| WORK TO COMPLETE |
Please turn all the entries below into a numbered list, leaving out any blank lines.

Stored records:

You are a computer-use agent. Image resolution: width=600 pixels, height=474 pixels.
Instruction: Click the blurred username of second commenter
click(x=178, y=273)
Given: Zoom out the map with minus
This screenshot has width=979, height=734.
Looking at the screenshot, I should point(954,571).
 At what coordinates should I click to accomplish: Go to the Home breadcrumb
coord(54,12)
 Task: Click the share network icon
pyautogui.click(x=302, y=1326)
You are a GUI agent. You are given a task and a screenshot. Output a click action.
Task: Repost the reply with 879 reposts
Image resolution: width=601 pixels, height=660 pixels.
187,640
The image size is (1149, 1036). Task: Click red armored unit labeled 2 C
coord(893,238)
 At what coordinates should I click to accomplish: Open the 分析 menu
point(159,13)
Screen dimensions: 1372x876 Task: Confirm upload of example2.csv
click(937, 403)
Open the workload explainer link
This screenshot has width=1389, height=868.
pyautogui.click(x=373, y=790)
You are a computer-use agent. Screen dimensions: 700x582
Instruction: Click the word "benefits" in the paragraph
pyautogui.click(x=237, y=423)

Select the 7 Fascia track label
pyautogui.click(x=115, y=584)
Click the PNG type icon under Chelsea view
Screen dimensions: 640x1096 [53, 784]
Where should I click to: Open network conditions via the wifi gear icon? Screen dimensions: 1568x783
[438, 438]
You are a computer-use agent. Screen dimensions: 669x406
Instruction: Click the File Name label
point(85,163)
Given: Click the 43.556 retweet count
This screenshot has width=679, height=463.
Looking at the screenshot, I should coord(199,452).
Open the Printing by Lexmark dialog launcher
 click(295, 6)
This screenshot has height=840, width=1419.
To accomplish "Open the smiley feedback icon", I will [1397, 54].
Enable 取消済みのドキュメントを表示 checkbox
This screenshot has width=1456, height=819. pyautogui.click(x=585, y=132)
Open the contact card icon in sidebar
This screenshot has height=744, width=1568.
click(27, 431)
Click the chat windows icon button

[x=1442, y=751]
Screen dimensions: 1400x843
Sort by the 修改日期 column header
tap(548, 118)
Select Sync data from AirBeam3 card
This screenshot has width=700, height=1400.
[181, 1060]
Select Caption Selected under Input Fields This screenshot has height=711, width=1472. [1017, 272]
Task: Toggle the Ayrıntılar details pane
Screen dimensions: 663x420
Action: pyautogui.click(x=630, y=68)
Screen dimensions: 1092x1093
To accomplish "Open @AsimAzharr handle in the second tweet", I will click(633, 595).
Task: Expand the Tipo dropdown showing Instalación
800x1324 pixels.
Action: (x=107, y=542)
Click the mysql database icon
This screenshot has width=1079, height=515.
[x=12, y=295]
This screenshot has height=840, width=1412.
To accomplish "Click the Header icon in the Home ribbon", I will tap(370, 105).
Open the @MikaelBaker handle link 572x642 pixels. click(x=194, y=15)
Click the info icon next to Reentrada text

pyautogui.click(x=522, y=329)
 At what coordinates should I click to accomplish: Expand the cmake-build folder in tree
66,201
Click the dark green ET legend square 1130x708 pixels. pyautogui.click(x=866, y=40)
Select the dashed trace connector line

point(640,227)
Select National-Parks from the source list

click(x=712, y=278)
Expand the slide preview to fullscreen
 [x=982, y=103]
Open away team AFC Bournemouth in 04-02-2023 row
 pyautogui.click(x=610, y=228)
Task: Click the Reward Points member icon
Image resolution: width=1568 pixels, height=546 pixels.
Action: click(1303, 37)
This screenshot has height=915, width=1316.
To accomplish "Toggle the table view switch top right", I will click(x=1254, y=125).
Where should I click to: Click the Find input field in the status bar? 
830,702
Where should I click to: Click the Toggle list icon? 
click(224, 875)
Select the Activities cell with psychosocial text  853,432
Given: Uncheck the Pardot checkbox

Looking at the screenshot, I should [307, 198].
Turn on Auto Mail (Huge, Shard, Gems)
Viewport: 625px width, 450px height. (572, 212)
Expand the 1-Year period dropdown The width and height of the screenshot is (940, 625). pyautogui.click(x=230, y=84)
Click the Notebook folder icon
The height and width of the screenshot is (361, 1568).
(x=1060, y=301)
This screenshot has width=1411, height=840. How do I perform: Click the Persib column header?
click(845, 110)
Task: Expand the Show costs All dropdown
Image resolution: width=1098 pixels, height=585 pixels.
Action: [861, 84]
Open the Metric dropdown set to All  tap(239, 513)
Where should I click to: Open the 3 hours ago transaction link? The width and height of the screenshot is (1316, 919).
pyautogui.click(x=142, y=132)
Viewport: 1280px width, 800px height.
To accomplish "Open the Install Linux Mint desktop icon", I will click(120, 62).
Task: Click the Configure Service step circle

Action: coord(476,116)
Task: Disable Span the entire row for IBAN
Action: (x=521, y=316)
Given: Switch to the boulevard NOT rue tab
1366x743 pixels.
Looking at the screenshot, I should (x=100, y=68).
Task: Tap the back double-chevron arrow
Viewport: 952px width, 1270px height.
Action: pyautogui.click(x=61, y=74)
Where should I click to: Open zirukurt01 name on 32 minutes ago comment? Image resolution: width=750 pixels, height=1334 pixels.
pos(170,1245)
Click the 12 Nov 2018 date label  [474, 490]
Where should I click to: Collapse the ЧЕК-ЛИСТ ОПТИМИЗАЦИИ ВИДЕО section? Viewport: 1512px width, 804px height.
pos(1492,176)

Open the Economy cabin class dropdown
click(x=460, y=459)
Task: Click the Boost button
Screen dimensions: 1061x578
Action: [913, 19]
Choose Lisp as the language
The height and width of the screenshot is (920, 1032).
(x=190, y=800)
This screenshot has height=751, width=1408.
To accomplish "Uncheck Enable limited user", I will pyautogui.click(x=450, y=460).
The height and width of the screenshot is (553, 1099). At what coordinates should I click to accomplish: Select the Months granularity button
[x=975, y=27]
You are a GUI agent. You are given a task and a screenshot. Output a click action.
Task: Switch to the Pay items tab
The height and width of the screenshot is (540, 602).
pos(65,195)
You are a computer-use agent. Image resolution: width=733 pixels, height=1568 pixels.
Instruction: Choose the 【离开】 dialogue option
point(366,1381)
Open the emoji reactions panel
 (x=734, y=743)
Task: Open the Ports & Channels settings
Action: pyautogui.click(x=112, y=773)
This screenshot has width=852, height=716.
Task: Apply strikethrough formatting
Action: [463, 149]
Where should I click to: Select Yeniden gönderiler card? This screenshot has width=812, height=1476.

| EXERCISE SOLUTION |
1. You are a computer-use agent. Image resolution: width=600 pixels, height=474 pixels.
2. Instruction: Click the blurred username of second commenter
3. click(x=178, y=273)
4. Given: Zoom out the map with minus
5. This screenshot has width=979, height=734.
6. Looking at the screenshot, I should point(954,571).
7.  At what coordinates should I click to accomplish: Go to the Home breadcrumb
8. coord(54,12)
9.  Task: Click the share network icon
10. pyautogui.click(x=302, y=1326)
11. You are a GUI agent. You are given a task and a screenshot. Output a click action.
12. Task: Repost the reply with 879 reposts
13. Image resolution: width=601 pixels, height=660 pixels.
14. 187,640
15. The image size is (1149, 1036). Task: Click red armored unit labeled 2 C
16. coord(893,238)
17.  At what coordinates should I click to accomplish: Open the 分析 menu
18. point(159,13)
19. Screen dimensions: 1372x876 Task: Confirm upload of example2.csv
20. click(937, 403)
21. Open the workload explainer link
22. This screenshot has width=1389, height=868.
23. pyautogui.click(x=373, y=790)
24. You are a computer-use agent. Screen dimensions: 700x582
25. Instruction: Click the word "benefits" in the paragraph
26. pyautogui.click(x=237, y=423)
27. Select the 7 Fascia track label
28. pyautogui.click(x=115, y=584)
29. Click the PNG type icon under Chelsea view
30. Screen dimensions: 640x1096 [53, 784]
31. Where should I click to: Open network conditions via the wifi gear icon? Screen dimensions: 1568x783
32. [438, 438]
33. You are a computer-use agent. Screen dimensions: 669x406
34. Instruction: Click the File Name label
35. point(85,163)
36. Given: Click the 43.556 retweet count
37. This screenshot has width=679, height=463.
38. Looking at the screenshot, I should coord(199,452).
39. Open the Printing by Lexmark dialog launcher
40.  click(295, 6)
41. This screenshot has height=840, width=1419.
42. To accomplish "Open the smiley feedback icon", I will [1397, 54].
43. Enable 取消済みのドキュメントを表示 checkbox
44. This screenshot has width=1456, height=819. pyautogui.click(x=585, y=132)
45. Open the contact card icon in sidebar
46. This screenshot has height=744, width=1568.
47. click(27, 431)
48. Click the chat windows icon button
49. [x=1442, y=751]
50. Screen dimensions: 1400x843
51. Sort by the 修改日期 column header
52. tap(548, 118)
53. Select Sync data from AirBeam3 card
54. This screenshot has width=700, height=1400.
55. [181, 1060]
56. Select Caption Selected under Input Fields This screenshot has height=711, width=1472. [1017, 272]
57. Task: Toggle the Ayrıntılar details pane
58. Screen dimensions: 663x420
59. Action: pyautogui.click(x=630, y=68)
60. Screen dimensions: 1092x1093
61. To accomplish "Open @AsimAzharr handle in the second tweet", I will click(633, 595).
62. Task: Expand the Tipo dropdown showing Instalación
63. 800x1324 pixels.
64. Action: (x=107, y=542)
65. Click the mysql database icon
66. This screenshot has width=1079, height=515.
67. [x=12, y=295]
68. This screenshot has height=840, width=1412.
69. To accomplish "Click the Header icon in the Home ribbon", I will tap(370, 105).
70. Open the @MikaelBaker handle link 572x642 pixels. click(x=194, y=15)
71. Click the info icon next to Reentrada text
72. pyautogui.click(x=522, y=329)
73.  At what coordinates should I click to accomplish: Expand the cmake-build folder in tree
74. 66,201
75. Click the dark green ET legend square 1130x708 pixels. pyautogui.click(x=866, y=40)
76. Select the dashed trace connector line
77. point(640,227)
78. Select National-Parks from the source list
79. click(x=712, y=278)
80. Expand the slide preview to fullscreen
81.  [x=982, y=103]
82. Open away team AFC Bournemouth in 04-02-2023 row
83.  pyautogui.click(x=610, y=228)
84. Task: Click the Reward Points member icon
85. Image resolution: width=1568 pixels, height=546 pixels.
86. Action: click(1303, 37)
87. This screenshot has height=915, width=1316.
88. To accomplish "Toggle the table view switch top right", I will click(x=1254, y=125).
89. Where should I click to: Click the Find input field in the status bar? 
90. 830,702
91. Where should I click to: Click the Toggle list icon? 
92. click(224, 875)
93. Select the Activities cell with psychosocial text  853,432
94. Given: Uncheck the Pardot checkbox
95. Looking at the screenshot, I should [307, 198].
96. Turn on Auto Mail (Huge, Shard, Gems)
97. Viewport: 625px width, 450px height. (572, 212)
98. Expand the 1-Year period dropdown The width and height of the screenshot is (940, 625). pyautogui.click(x=230, y=84)
99. Click the Notebook folder icon
100. The height and width of the screenshot is (361, 1568).
101. (x=1060, y=301)
102. This screenshot has width=1411, height=840. How do I perform: Click the Persib column header?
103. click(845, 110)
104. Task: Expand the Show costs All dropdown
105. Image resolution: width=1098 pixels, height=585 pixels.
106. Action: [861, 84]
107. Open the Metric dropdown set to All  tap(239, 513)
108. Where should I click to: Open the 3 hours ago transaction link? The width and height of the screenshot is (1316, 919).
109. pyautogui.click(x=142, y=132)
110. Viewport: 1280px width, 800px height.
111. To accomplish "Open the Install Linux Mint desktop icon", I will click(120, 62).
112. Task: Click the Configure Service step circle
113. Action: coord(476,116)
114. Task: Disable Span the entire row for IBAN
115. Action: (x=521, y=316)
116. Given: Switch to the boulevard NOT rue tab
117. 1366x743 pixels.
118. Looking at the screenshot, I should (x=100, y=68).
119. Task: Tap the back double-chevron arrow
120. Viewport: 952px width, 1270px height.
121. Action: pyautogui.click(x=61, y=74)
122. Where should I click to: Open zirukurt01 name on 32 minutes ago comment? Image resolution: width=750 pixels, height=1334 pixels.
123. pos(170,1245)
124. Click the 12 Nov 2018 date label  [474, 490]
125. Where should I click to: Collapse the ЧЕК-ЛИСТ ОПТИМИЗАЦИИ ВИДЕО section? Viewport: 1512px width, 804px height.
126. pos(1492,176)
127. Open the Economy cabin class dropdown
128. click(x=460, y=459)
129. Task: Click the Boost button
130. Screen dimensions: 1061x578
131. Action: [913, 19]
132. Choose Lisp as the language
133. The height and width of the screenshot is (920, 1032).
134. (x=190, y=800)
135. This screenshot has height=751, width=1408.
136. To accomplish "Uncheck Enable limited user", I will pyautogui.click(x=450, y=460).
137. The height and width of the screenshot is (553, 1099). At what coordinates should I click to accomplish: Select the Months granularity button
138. [x=975, y=27]
139. You are a GUI agent. You are given a task and a screenshot. Output a click action.
140. Task: Switch to the Pay items tab
141. The height and width of the screenshot is (540, 602).
142. pos(65,195)
143. You are a computer-use agent. Image resolution: width=733 pixels, height=1568 pixels.
144. Instruction: Choose the 【离开】 dialogue option
145. point(366,1381)
146. Open the emoji reactions panel
147.  (x=734, y=743)
148. Task: Open the Ports & Channels settings
149. Action: pyautogui.click(x=112, y=773)
150. This screenshot has width=852, height=716.
151. Task: Apply strikethrough formatting
152. Action: [463, 149]
153. Where should I click to: Select Yeniden gönderiler card? This screenshot has width=812, height=1476.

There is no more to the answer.